Document passage
►
This patch adds skb's frag page recycling support based on
the elevated refcnt support in page pool.

The performance improves above 10~20% with IOMMU disabled.
The performance improves about 200% when IOMMU is enabled
and iperf server shares the same cpu with irq/NAPI.

Signed-off-by: Yunsheng Lin <linyunsheng@huawei.com>
---
 drivers/net/ethernet/hisilicon/hns3/hns3_enet.c | 79 +++++++++++++++++++++++--
 drivers/net/ethernet/hisilicon/hns3/hns3_enet.h |  3 +
 2 files changed, 77 insertions(+), 5 deletions(-)

diff --git a/drivers/net/ethernet/hisilicon/hns3/hns3_enet.c b/drivers/net/ethernet/hisilicon/hns3/hns3_enet.c
index cdb5f14..c799129 100644
--- a/drivers/net/ethernet/hisilicon/hns3/hns3_enet.c
+++ b/drivers/net/ethernet/hisilicon/hns3/hns3_enet.c
@@ -3205,6 +3205,21 @@ static int hns3_alloc_buffer(struct hns3_enet_ring *ring,
 	unsigned int order = hns3_page_order(ring);
 	struct page *p;
 
+	if (ring->page_pool) {
+		p = page_pool_dev_alloc_frag(ring->page_pool,
+					     &cb->page_offset,
+					     hns3_buf_size(ring));
+		if (unlikely(!p))
+			return -ENOMEM;
+
+		cb->priv = p;
+		cb->buf = page_address(p);
+		cb->dma = page_pool_get_dma_addr(p);
+		cb->type = DESC_TYPE_FRAG;
+		cb->reuse_flag = 0;
+		return 0;
+	}
+
 	p = dev_alloc_pages(order);
 	if (!p)
 		return -ENOMEM;
@@ -3227,8 +3242,12 @@ static void hns3_free_buffer(struct hns3_enet_ring *ring,
 	if (cb->type & (DESC_TYPE_SKB | DESC_TYPE_BOUNCE_HEAD |
 			DESC_TYPE_BOUNCE_ALL | DESC_TYPE_SGL_SKB))
 		napi_consume_skb(cb->priv, budget);
-	else if (!HNAE3_IS_TX_RING(ring) && cb->pagecnt_bias)
-		__page_frag_cache_drain(cb->priv, cb->pagecnt_bias);
+	else if (!HNAE3_IS_TX_RING(ring)) {
+		if (cb->type & DESC_TYPE_PAGE && cb->pagecnt_bias)
◄
Supplied data
►
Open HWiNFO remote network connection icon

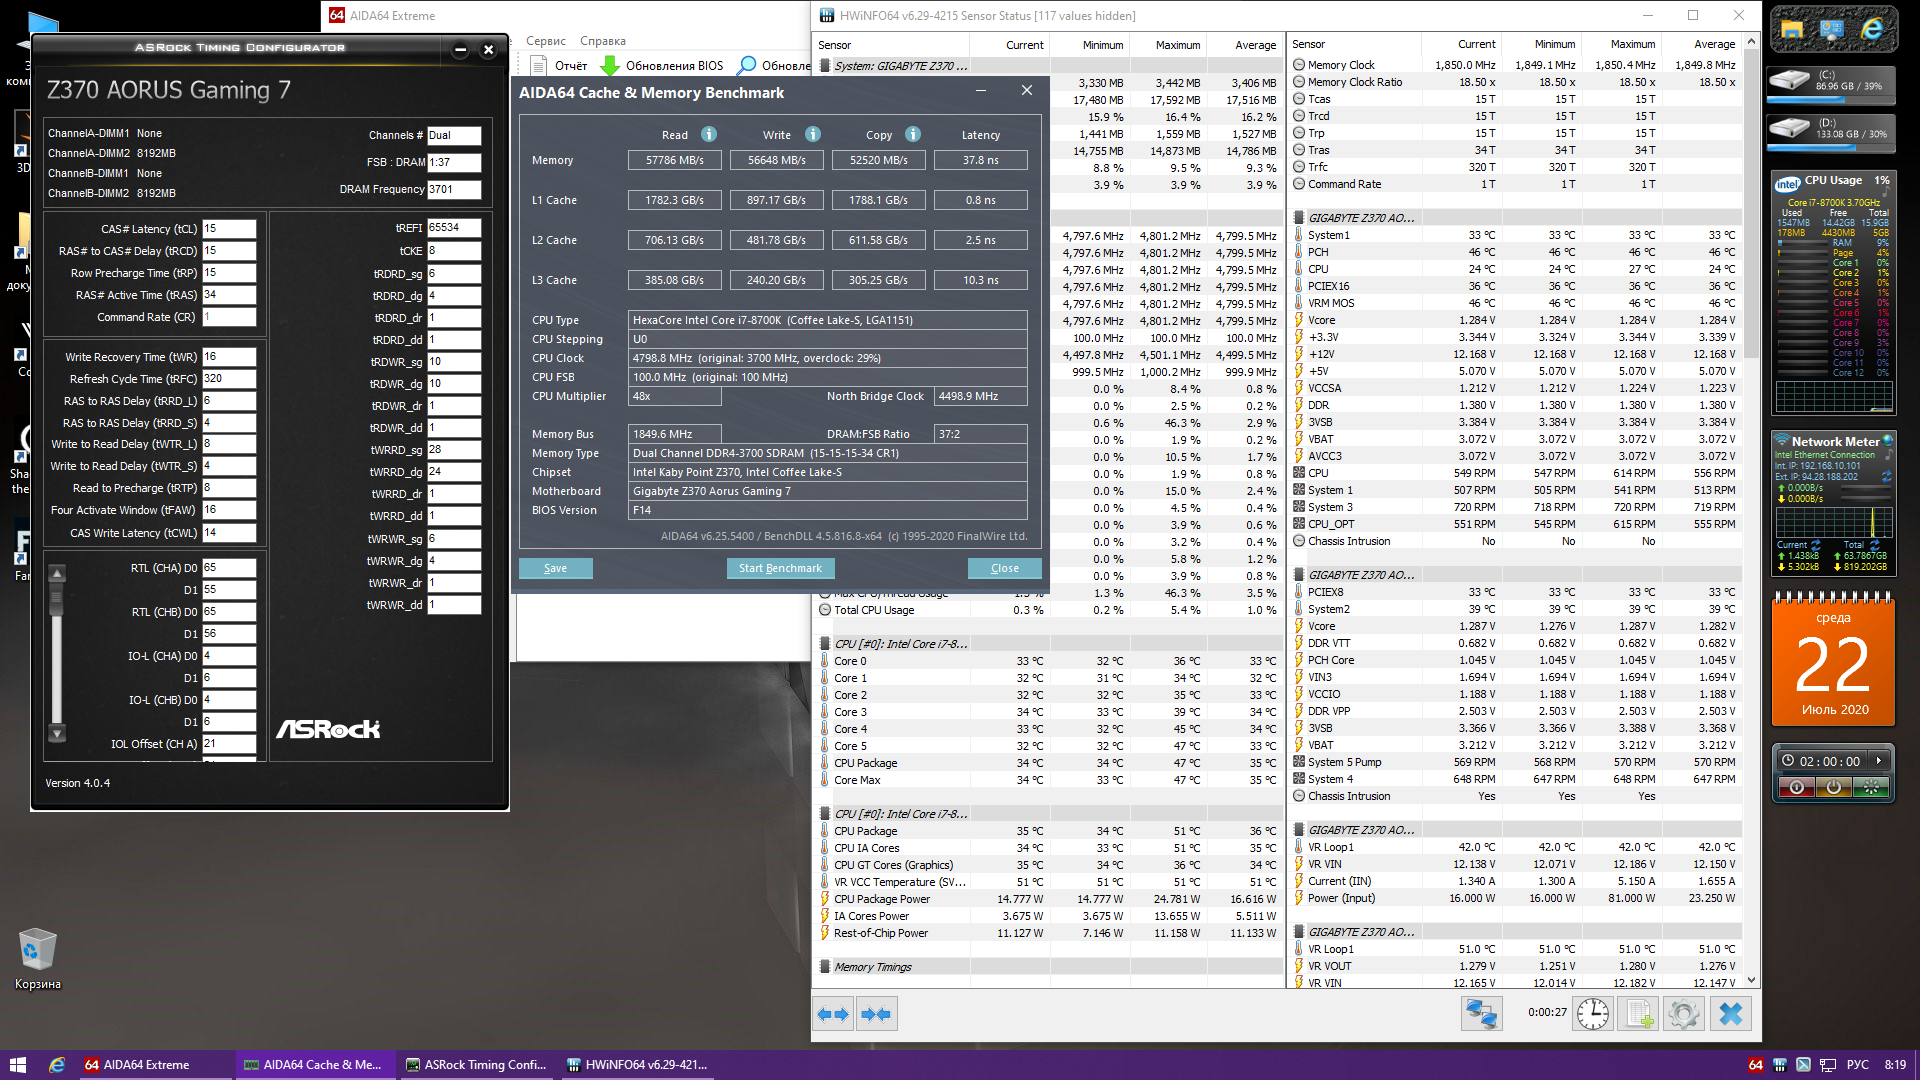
◄
What to work on
a) Could you print everything in the hns3 page pool patch from "This patch adds" down to "with IOMMU disabled."?
b) Can you carry on the hns3 page pool patch from its final line?

Responses
a)
This patch adds skb's frag page recycling support based on
the elevated refcnt support in page pool.

The performance improves above 10~20% with IOMMU disabled.

b)
+			__page_frag_cache_drain(cb->priv, cb->pagecnt_bias);
+		else if (cb->type & DESC_TYPE_FRAG)
+			page_pool_put_full_page(ring->page_pool, cb->priv, false);
+	}
 	memset(cb, 0, sizeof(*cb));
 }
 
@@ -3315,7 +3334,7 @@ static int hns3_alloc_and_map_buffer(struct hns3_enet_ring *ring,
 	int ret;
 
 	ret = hns3_alloc_buffer(ring, cb);
-	if (ret)
+	if (ret || ring->page_pool)
 		goto out;
 
 	ret = hns3_map_buffer(ring, cb);
@@ -3337,7 +3356,8 @@ static int hns3_alloc_and_attach_buffer(struct hns3_enet_ring *ring, int i)
 	if (ret)
 		return ret;
 
-	ring->desc[i].addr = cpu_to_le64(ring->desc_cb[i].dma);
+	ring->desc[i].addr = cpu_to_le64(ring->desc_cb[i].dma +
+					 ring->desc_cb[i].page_offset);
 
 	return 0;
 }
@@ -3367,7 +3387,8 @@ static void hns3_replace_buffer(struct hns3_enet_ring *ring, int i,
 {
 	hns3_unmap_buffer(ring, &ring->desc_cb[i]);
 	ring->desc_cb[i] = *res_cb;
-	ring->desc[i].addr = cpu_to_le64(ring->desc_cb[i].dma);
+	ring->desc[i].addr = cpu_to_le64(ring->desc_cb[i].dma +
+					 ring->desc_cb[i].page_offset);
 	ring->desc[i].rx.bd_base_info = 0;
 }
 
@@ -3539,6 +3560,12 @@ static void hns3_nic_reuse_page(struct sk_buff *skb, int i,
 	u32 frag_size = size - pull_len;
 	bool reused;
 
+	if (ring->page_pool) {
+		skb_add_rx_frag(skb, i, desc_cb->priv, frag_offset,
+				frag_size, truesize);
+		return;
+	}
+
 	/* Avoid re-using remote or pfmem page */
 	if (unlikely(!dev_page_is_reusable(desc_cb->priv)))
 		goto out;
@@ -3856,6 +3883,9 @@ static int hns3_alloc_skb(struct hns3_enet_ring *ring, unsigned int length,
 		/* We can reuse buffer as-is, just make sure it is reusable */
 		if (dev_page_is_reusable(desc_cb->priv))
 			desc_cb->reuse_flag = 1;
+		else if (desc_cb->type & DESC_TYPE_FRAG)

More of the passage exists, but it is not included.